[Collected data entries]

════

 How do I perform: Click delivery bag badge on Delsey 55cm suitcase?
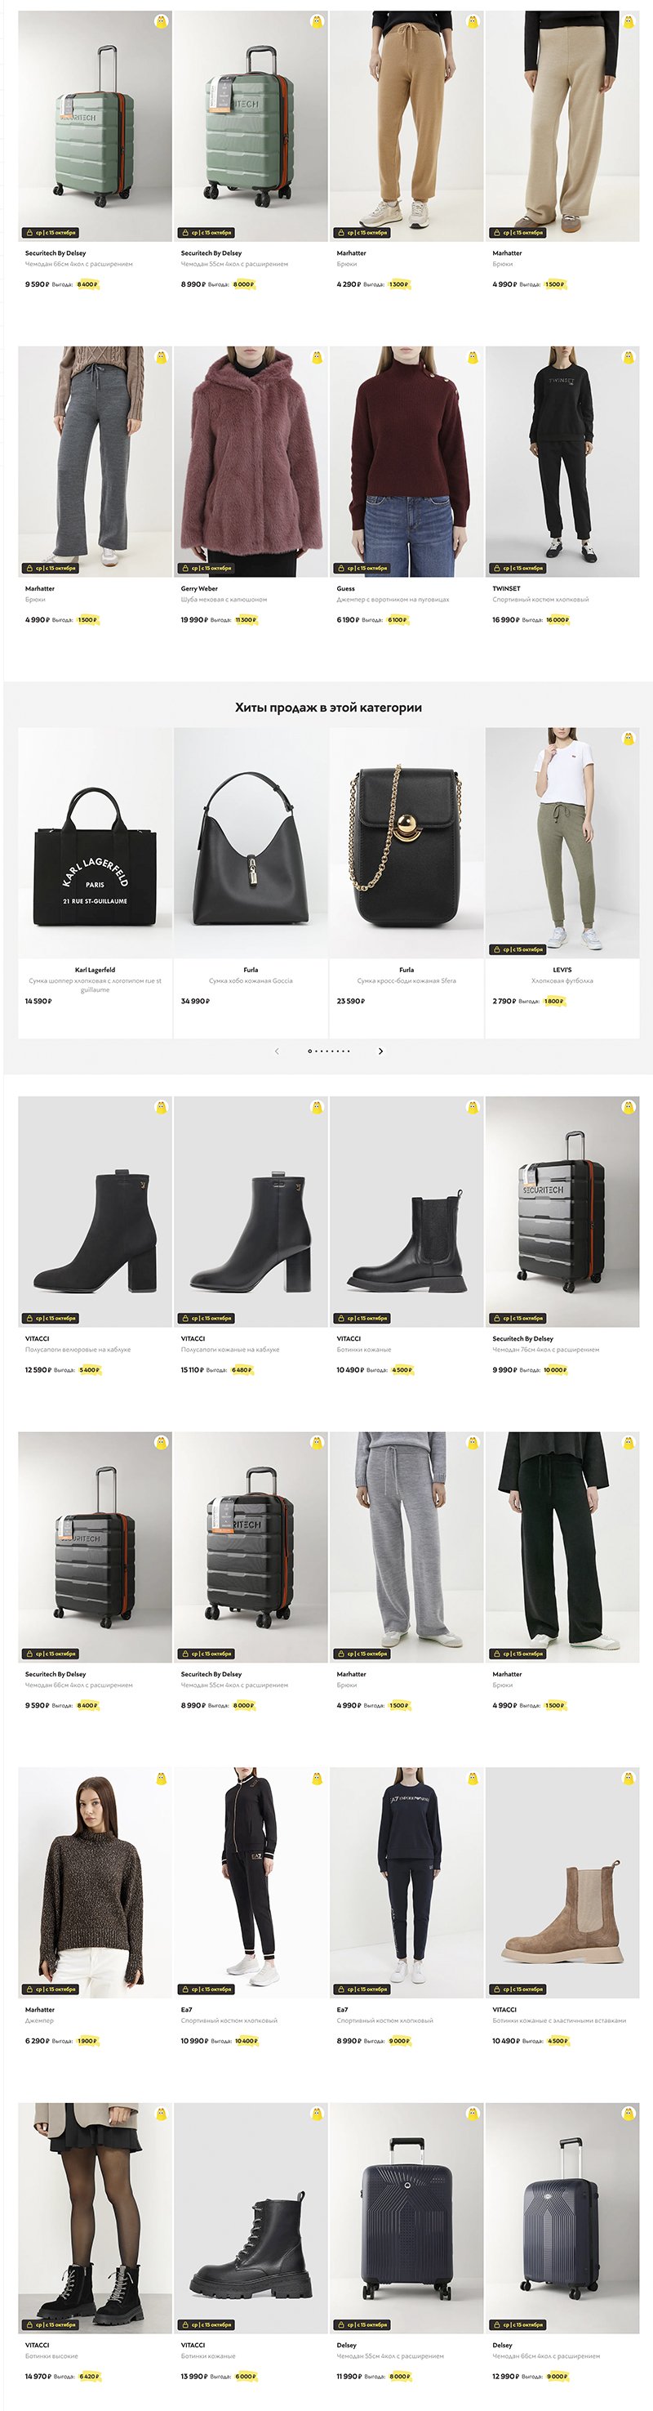tap(361, 2325)
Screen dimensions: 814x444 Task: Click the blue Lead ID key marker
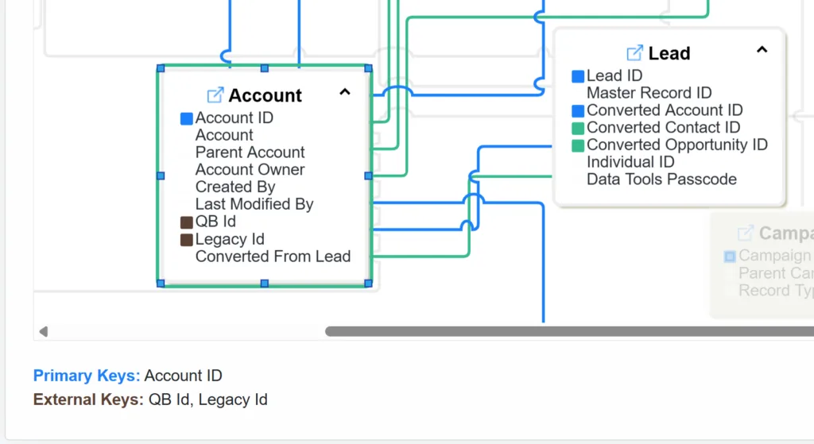tap(578, 77)
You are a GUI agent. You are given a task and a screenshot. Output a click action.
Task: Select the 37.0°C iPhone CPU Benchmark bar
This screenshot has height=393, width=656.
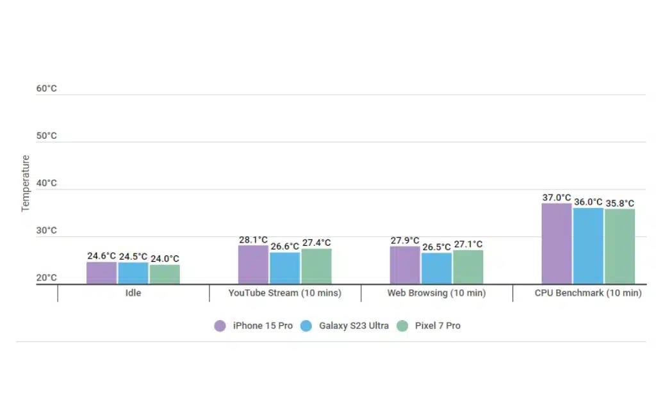pos(557,244)
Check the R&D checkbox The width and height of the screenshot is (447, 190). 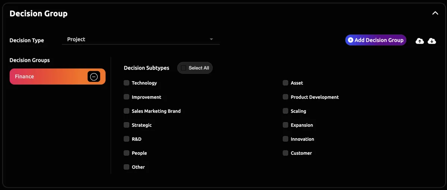click(x=126, y=139)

════

◆ YOUR OBJECTIVE
Retype the lines above exactly as they appear, from the line containing "Screen dimensions: 814x444" through the line containing "Task: Select the", and leave out any pictures.

◆ COMPLETED TASK
Screen dimensions: 814x444 Task: Click the blue Lead ID key marker
tap(578, 77)
You are a GUI agent. You are given a task and a screenshot. Output a click action.
Task: Select the 37.0°C iPhone CPU Benchmark bar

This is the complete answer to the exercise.